Kubiiki Pride, from Atlanta, Georgia, found her daughter—who was 13 years old at that time— identified as MA on the escorts section a classified website nine months after she went missing.
MA, whose story was told in the documentary I Am Jane Doe, sneaked out of the house one night to go to a party, but ended up being taken by a trafficker, thinking the woman was going to help bring her home.
After 270 days of her daughter’s disappearance, Pride started looking online and said she was scrolling through Backpage.com when she came across her daughter’s ad.
“It was the third link from the top. It had stars and hearts, and it said young and new,” Pride explained.
Pride said that the stars and hearts somehow caught her attention, when she clicked it, she was horrified to find explicit photos of her daughter.
The photos on the site showed MA wearing only underwear and posing provocatively.
“I called and asked to purchase the services myself,” Pride said.
When MA was returned to her, Pride said she was addicted to drugs and had been dreadfully abused.
“My daughter was stabbed and burned, her head shaved, and she was beaten,” the mother said.
According to Pride, her daughter ran away two more times, both times being MA was returned to her.
“I said why are you running away?” Pride said in the documentary.
“Well mom I have to go and get these pills,” MA answered.
The female trafficker was caught and sentenced to five years in prison in 2010, but the advertisement featuring explicit photos of MA remained up and running.
“Once I told her about all the pain and suffering I went through and that I wanted revenge, she also did,” MA said in the documentary.
In 2011, Pride sued Backpage.com. She argued that the website facilitated child sex trafficking but the case was dismissed under 230 of the Communications Decency Act. The act states that a website providing a service can’t be held accountable as the ‘publisher’ for anything users post or advertise on it.
Apart from Craigslist, Backpage is the largest online classified site in America and is also the place where 80% of human trafficking ads can be found.
Pride and MA said they had used the Backpage before to buy things like couches, televisions, and video games, and were shocked to find out that children’s bodies are also being sold.
“I just never knew there were humans for sale,” Pride said.
Not only was Backpage not held responsible for what happened to MA, but the site also refused to remove the photos of the teen until the website was shut down in 2017.
“I asked them to take photos of my daughter down,” Pride said. “And they didn’t do so, I was just so angry.”

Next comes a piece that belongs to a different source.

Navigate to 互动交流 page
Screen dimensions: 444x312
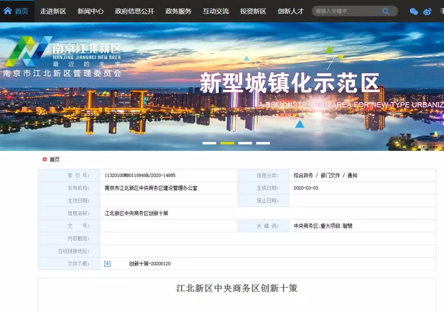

Pride explained that the law that protected them, was supposed to provide an online safe haven, but ended up becoming a loophole that these websites could use to justify human trafficking.
“This company of adults made the decision to post these pictures without even taking the time to find out if they were children,” Pride said.
MA, now 25, said she is still having to come to terms with what happened with her.
Pride said that her little girl who was precocious, nosy, and opinionated is now broken, but still full of love.